**** Data under study
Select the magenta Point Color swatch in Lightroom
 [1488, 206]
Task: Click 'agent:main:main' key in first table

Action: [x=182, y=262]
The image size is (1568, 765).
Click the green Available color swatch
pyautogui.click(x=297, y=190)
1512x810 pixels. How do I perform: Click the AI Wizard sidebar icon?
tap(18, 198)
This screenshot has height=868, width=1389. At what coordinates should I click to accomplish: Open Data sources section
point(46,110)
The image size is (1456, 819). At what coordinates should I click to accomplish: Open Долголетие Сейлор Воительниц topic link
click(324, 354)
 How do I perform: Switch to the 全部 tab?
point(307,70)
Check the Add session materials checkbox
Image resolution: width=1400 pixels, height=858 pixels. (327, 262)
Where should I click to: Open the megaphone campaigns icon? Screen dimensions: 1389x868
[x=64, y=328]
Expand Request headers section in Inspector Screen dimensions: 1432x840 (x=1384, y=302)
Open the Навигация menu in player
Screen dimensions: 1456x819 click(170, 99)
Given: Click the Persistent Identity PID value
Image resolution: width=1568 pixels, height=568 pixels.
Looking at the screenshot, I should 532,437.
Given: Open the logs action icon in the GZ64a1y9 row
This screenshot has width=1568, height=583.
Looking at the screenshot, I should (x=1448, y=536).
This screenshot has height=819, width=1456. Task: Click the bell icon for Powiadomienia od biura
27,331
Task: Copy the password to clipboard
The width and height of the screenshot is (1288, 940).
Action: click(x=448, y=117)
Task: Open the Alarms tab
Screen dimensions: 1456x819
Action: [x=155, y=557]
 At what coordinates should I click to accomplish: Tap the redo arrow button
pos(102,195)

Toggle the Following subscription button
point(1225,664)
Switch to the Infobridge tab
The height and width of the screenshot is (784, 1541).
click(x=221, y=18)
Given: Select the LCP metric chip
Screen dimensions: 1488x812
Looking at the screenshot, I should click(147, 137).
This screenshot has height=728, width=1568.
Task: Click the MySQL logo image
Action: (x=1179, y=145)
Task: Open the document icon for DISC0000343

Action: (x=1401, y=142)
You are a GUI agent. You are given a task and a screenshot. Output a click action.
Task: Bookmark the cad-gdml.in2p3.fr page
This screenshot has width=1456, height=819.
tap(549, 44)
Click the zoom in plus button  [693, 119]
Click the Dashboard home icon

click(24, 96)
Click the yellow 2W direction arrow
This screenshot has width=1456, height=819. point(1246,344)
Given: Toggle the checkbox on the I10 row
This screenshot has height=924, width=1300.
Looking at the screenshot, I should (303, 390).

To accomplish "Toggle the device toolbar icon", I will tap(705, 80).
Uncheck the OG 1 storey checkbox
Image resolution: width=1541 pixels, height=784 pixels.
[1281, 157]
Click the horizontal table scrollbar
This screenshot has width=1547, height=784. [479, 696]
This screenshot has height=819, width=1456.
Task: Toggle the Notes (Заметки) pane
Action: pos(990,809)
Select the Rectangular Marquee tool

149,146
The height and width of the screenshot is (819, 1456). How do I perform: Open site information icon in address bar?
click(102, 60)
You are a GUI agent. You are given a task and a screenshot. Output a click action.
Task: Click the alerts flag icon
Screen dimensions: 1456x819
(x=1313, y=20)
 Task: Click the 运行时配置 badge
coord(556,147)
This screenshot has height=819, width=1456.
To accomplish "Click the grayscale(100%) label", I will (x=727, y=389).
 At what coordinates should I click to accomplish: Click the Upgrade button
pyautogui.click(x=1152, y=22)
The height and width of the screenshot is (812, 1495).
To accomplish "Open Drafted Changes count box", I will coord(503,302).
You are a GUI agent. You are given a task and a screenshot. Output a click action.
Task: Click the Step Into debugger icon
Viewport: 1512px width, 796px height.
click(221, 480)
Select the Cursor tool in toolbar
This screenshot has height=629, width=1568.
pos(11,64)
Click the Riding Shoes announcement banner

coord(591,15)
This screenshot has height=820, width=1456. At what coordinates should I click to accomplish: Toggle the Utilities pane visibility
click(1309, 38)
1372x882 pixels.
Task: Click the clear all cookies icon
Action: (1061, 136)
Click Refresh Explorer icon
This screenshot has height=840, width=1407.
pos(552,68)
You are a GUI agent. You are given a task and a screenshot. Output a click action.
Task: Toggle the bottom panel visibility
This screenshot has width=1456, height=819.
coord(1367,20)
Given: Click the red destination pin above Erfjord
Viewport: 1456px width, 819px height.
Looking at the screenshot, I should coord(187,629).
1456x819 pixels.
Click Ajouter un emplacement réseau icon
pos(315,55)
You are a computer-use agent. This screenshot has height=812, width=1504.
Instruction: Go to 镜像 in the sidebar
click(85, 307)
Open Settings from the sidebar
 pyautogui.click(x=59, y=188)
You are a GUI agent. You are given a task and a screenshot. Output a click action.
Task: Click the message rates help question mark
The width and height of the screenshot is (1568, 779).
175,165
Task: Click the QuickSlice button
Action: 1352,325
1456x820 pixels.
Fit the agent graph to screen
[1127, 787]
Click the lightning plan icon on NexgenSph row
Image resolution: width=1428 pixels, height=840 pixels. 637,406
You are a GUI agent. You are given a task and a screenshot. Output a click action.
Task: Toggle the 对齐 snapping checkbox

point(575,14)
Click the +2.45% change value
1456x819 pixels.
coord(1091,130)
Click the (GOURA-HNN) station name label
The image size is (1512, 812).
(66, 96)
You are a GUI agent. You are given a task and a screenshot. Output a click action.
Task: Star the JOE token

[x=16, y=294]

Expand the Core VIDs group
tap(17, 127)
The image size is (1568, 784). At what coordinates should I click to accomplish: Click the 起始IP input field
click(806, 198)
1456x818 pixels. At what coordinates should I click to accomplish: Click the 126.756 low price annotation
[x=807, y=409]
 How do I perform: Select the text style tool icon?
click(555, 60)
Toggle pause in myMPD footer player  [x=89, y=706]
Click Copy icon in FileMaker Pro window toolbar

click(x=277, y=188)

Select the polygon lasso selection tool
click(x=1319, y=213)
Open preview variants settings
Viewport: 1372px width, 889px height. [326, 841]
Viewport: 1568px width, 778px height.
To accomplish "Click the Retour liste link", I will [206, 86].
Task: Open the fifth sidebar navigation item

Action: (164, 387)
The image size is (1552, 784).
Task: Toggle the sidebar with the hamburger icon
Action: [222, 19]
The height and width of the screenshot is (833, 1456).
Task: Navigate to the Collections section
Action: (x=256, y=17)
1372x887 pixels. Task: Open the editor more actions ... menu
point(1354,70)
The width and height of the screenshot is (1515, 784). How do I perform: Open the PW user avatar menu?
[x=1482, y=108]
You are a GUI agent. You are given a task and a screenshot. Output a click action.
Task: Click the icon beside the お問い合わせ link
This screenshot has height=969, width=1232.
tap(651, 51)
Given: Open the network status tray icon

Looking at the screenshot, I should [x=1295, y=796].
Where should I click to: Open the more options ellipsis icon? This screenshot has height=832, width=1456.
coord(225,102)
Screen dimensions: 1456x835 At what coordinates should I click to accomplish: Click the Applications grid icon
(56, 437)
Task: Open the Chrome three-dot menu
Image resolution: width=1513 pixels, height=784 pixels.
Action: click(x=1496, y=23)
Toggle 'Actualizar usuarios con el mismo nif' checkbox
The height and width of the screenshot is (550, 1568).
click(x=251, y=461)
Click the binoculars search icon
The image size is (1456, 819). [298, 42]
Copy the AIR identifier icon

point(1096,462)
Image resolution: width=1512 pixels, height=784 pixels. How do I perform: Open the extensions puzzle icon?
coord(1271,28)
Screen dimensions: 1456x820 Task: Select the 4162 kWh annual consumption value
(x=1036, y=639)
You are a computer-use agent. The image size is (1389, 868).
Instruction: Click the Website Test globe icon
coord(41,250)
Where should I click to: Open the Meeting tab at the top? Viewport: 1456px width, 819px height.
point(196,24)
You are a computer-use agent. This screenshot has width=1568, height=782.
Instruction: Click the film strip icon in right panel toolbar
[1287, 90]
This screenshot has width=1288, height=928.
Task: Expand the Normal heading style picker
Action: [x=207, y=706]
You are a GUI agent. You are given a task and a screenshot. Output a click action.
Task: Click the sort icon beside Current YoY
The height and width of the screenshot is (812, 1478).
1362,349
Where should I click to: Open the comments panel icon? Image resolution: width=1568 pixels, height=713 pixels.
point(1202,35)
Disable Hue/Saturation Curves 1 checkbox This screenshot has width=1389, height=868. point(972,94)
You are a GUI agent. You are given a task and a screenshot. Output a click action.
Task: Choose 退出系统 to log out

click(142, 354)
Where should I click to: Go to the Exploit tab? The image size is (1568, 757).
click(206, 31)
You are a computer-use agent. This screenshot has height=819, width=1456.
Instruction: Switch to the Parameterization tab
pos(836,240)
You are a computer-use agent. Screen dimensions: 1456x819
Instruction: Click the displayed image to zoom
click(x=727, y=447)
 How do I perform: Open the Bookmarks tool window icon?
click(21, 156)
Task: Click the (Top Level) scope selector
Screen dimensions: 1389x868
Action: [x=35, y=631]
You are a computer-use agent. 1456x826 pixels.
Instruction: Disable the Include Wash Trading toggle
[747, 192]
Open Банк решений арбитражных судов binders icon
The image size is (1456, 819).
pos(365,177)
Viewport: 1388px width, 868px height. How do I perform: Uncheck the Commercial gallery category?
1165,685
********
# Activity:
When a line in the listing includes the word "will", report that line in full.

# Final answer:
To accomplish "Toggle the device toolbar icon", I will tap(705, 80).
To accomplish "Click the grayscale(100%) label", I will (x=727, y=389).
To accomplish "Open Drafted Changes count box", I will coord(503,302).
To accomplish "Click the Retour liste link", I will [206, 86].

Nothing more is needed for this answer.